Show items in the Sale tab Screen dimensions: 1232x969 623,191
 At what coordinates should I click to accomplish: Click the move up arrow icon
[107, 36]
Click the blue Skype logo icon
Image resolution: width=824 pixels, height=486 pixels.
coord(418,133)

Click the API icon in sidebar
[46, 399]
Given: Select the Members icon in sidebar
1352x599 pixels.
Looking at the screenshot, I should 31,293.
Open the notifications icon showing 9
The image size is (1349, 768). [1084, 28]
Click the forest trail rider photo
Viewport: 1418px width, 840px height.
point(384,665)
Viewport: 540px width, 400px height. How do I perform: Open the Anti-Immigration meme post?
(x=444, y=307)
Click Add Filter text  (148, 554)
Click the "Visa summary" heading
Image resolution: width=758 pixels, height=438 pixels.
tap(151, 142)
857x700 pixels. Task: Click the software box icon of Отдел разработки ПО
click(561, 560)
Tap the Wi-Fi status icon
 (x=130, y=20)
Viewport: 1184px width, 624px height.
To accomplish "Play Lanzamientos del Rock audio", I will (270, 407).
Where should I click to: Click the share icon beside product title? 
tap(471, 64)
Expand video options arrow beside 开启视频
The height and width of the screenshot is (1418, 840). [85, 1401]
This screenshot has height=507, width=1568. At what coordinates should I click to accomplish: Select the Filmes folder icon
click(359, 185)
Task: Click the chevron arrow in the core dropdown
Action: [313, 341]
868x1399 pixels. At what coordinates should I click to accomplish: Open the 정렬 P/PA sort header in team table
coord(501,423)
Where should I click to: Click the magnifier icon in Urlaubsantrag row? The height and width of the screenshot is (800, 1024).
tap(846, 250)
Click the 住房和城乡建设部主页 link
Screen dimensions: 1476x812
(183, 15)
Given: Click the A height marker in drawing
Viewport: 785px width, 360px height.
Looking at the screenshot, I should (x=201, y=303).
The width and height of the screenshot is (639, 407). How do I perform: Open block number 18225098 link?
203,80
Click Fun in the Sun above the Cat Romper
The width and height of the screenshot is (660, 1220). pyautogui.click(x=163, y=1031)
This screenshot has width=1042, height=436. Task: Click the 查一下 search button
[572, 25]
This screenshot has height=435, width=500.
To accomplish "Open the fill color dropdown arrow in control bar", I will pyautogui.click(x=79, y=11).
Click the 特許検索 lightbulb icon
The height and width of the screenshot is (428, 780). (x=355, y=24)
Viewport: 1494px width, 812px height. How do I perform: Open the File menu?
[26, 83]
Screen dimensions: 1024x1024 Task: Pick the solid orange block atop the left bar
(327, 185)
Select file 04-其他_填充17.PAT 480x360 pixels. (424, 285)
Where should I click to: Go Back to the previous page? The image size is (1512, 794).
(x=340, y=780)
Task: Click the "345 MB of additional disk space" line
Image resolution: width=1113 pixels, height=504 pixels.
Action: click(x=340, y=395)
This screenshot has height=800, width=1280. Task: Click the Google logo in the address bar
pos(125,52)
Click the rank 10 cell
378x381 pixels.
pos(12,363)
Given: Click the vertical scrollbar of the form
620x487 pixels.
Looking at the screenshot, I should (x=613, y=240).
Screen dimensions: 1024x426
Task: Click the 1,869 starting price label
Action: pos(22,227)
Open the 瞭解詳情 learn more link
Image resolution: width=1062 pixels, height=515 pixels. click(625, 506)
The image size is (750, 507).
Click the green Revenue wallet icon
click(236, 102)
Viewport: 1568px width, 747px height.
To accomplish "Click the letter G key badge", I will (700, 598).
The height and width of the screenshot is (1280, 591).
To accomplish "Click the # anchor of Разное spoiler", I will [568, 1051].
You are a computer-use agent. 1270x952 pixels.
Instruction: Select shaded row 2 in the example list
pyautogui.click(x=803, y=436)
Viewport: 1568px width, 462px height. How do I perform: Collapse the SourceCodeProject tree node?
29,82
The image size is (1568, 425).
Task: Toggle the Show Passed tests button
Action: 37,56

_DESCRIPTION OF THE TASK_
Nothing but the lines from the line containing "Screen dimensions: 1024x1024" through the final line of the entries should appear in your answer, copied exactly.

_REPLY_
Screen dimensions: 1024x1024 Task: Pick the solid orange block atop the left bar
(327, 185)
Select file 04-其他_填充17.PAT 480x360 pixels. (424, 285)
Where should I click to: Go Back to the previous page? The image size is (1512, 794).
(x=340, y=780)
Task: Click the "345 MB of additional disk space" line
Image resolution: width=1113 pixels, height=504 pixels.
Action: click(x=340, y=395)
This screenshot has height=800, width=1280. Task: Click the Google logo in the address bar
pos(125,52)
Click the rank 10 cell
378x381 pixels.
pos(12,363)
Given: Click the vertical scrollbar of the form
620x487 pixels.
Looking at the screenshot, I should (x=613, y=240).
Screen dimensions: 1024x426
Task: Click the 1,869 starting price label
Action: pos(22,227)
Open the 瞭解詳情 learn more link
Image resolution: width=1062 pixels, height=515 pixels. click(625, 506)
The image size is (750, 507).
Click the green Revenue wallet icon
click(236, 102)
Viewport: 1568px width, 747px height.
To accomplish "Click the letter G key badge", I will (700, 598).
The height and width of the screenshot is (1280, 591).
To accomplish "Click the # anchor of Разное spoiler", I will [568, 1051].
You are a computer-use agent. 1270x952 pixels.
Instruction: Select shaded row 2 in the example list
pyautogui.click(x=803, y=436)
Viewport: 1568px width, 462px height. How do I perform: Collapse the SourceCodeProject tree node?
29,82
The image size is (1568, 425).
Task: Toggle the Show Passed tests button
Action: 37,56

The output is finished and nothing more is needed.